I do not know that so I am just asking/guessing here.

1. How good our lenses compared to the old minolta lenses we had back at the 80s?

2. I find that is great feature that some of the optical problems of todays lenses can be corrected from Lightroom (and other programs) via the available profiles.

3. which bring me in the third question... How many problems we can fix and in how good level todays optics through post processing?

4. Should we care much today about review when buying lenses or should we feel rested (or more rested compared to the 80s) that most problem can be corrected. I see many people spending days checking lenses for sharpness e.t.c but I wonder if it is less important today since we can correct thinks in post processing.

Give me your thoughts and ideas here.

Regards

Alex
 
Dear all,

I do not know that so I am just asking/guessing here.

1. How good our lenses compared to the old minolta lenses we had back at the 80s?

2. I find that is great feature that some of the optical problems of todays lenses can be corrected from Lightroom (and other programs) via the available profiles.

3. which bring me in the third question... How many problems we can fix and in how good level todays optics through post processing?

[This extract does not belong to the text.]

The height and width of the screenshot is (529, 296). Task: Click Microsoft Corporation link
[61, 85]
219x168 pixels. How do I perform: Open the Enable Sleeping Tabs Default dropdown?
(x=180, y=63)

4. Should we care much today about review when buying lenses or should we feel rested (or more rested compared to the 80s) that most problem can be corrected. I see many people spending days checking lenses for sharpness e.t.c but I wonder if it is less important today since we can correct thinks in post processing.

Give me your thoughts and ideas here.
All valid points and questions. I think today's lenses are in general better than yesterday's lenses. Manufacturing advances have allowed that. But not all are good or great - plenty of duds out there.

And there were very good lenses from back in the day that are still valid today - Canon CD 85 1.2 L for example.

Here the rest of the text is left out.